> **SET PROBLEM A**
Copy the lines of the records verbatim, starting at the line that contains "Expand the 'tatistika' sidebar chevron" and stopping after the line that contains "coord(116,182)".

One of Islam’s most revered holy sites – the tomb of the Prophet Mohamed – could be destroyed and his body removed to an anonymous grave under plans which threaten to spark discord across the Muslim world.

The controversial proposals are part of a consultation document by a leading Saudi academic which has been circulated among the supervisors of al-Masjid al-Nabawi mosque in Medina, where the remains of the Prophet are housed under the Green Dome, visited by millions of pilgrims and venerated as Islam’s second-holiest site. The formal custodian of the mosque is Saudi Arabia’s ageing monarch King Abdullah.

The plans, brought to light by another Saudi academic who has exposed and criticised the destruction of holy places and artefacts in Mecca – the holiest site in the Muslim world – call for the destruction of chambers around the Prophet’s grave which are particularly venerated by Shia Muslims.

The 61-page document also calls for the removal of Mohamed’s remains to the nearby al-Baqi cemetery, where they would be interred anonymously.

There is no suggestion that any decision has been taken to act upon the plans. The Saudi government has in the past insisted that it treats any changes to Islam’s holiest sites with “the utmost seriousness”.


But such is the importance of the mosque to both Sunni and Shia Muslims that Dr Irfan al-Alawi warned that any attempt to carry out the work could spark unrest. It also runs the risk of inflaming sectarian tensions between the two branches of Islam, already running perilously high due to the conflicts in Syria and Iraq.

Hardline Saudi clerics have long preached that the country’s strict Wahhabi interpretation of Islam – an offshoot of the Sunni tradition – prohibits the worship of any object or “saint”, a practice considered “shirq” or idolatrous.

Dr Alawi, director of the Islamic Heritage Research Foundation, told The Independent: “People visit the chambers, which are the rooms where the Prophet’s family lived, and turn towards the burial chamber to pray.

“Now they want to prevent pilgrims from attending and venerating the tomb because they believe this is shirq, or idolatry. But the only way they can stop people visiting the Prophet is to get him out and into the cemetery.”

> **INPUT**
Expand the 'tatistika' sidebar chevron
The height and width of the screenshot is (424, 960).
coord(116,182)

--

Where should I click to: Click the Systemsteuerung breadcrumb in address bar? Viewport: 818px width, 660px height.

...

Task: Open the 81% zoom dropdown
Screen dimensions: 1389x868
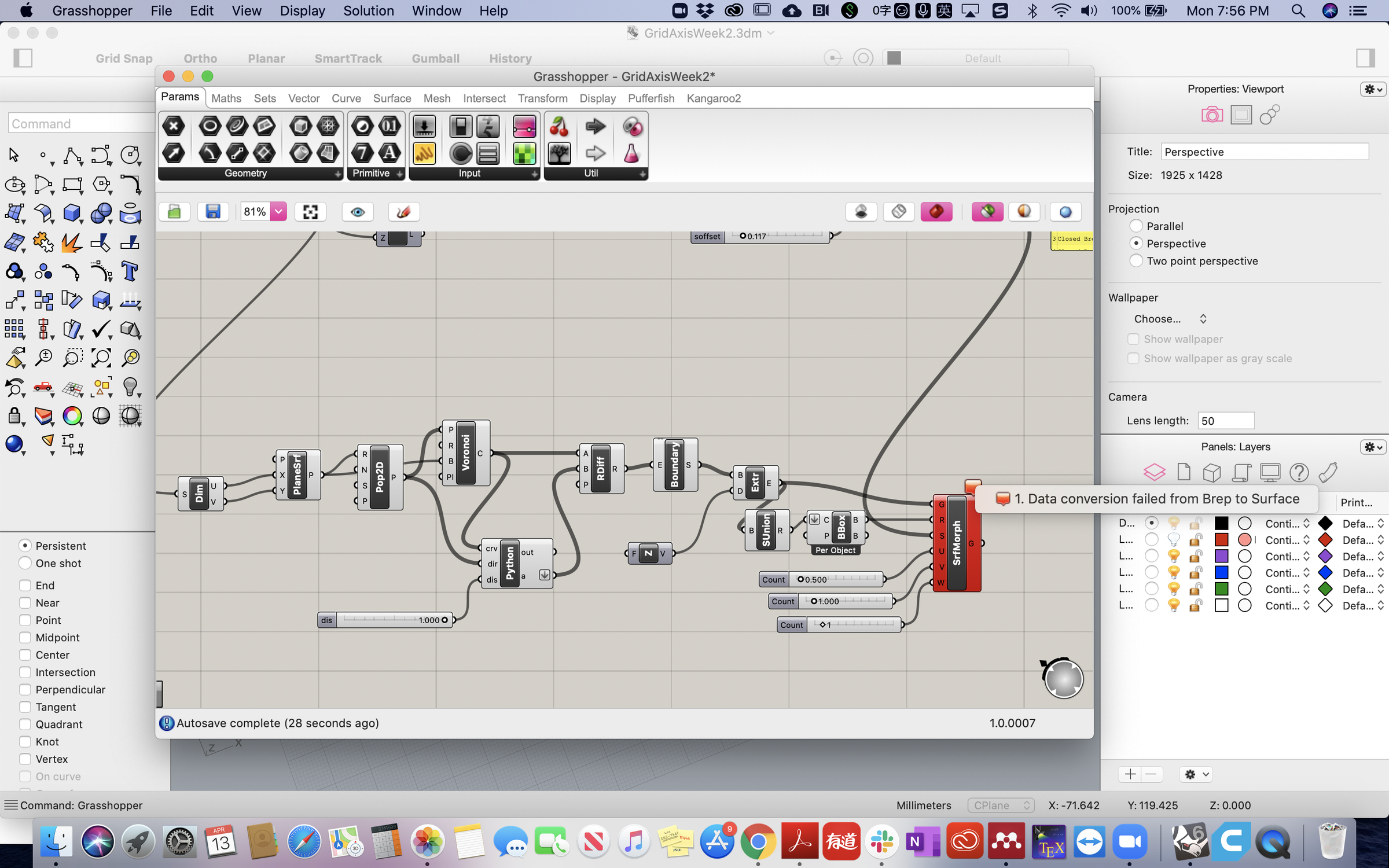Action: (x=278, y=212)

> **SET PROBLEM B**
In the article about the proposals concerning the Prophet's tomb, where does the consultation document call for Mohamed's remains to be moved?

> **CORRECT ANSWER A**
Expand the 'tatistika' sidebar chevron
The height and width of the screenshot is (424, 960).
coord(116,182)

> **CORRECT ANSWER B**
To the nearby al-Baqi cemetery, where they would be interred anonymously.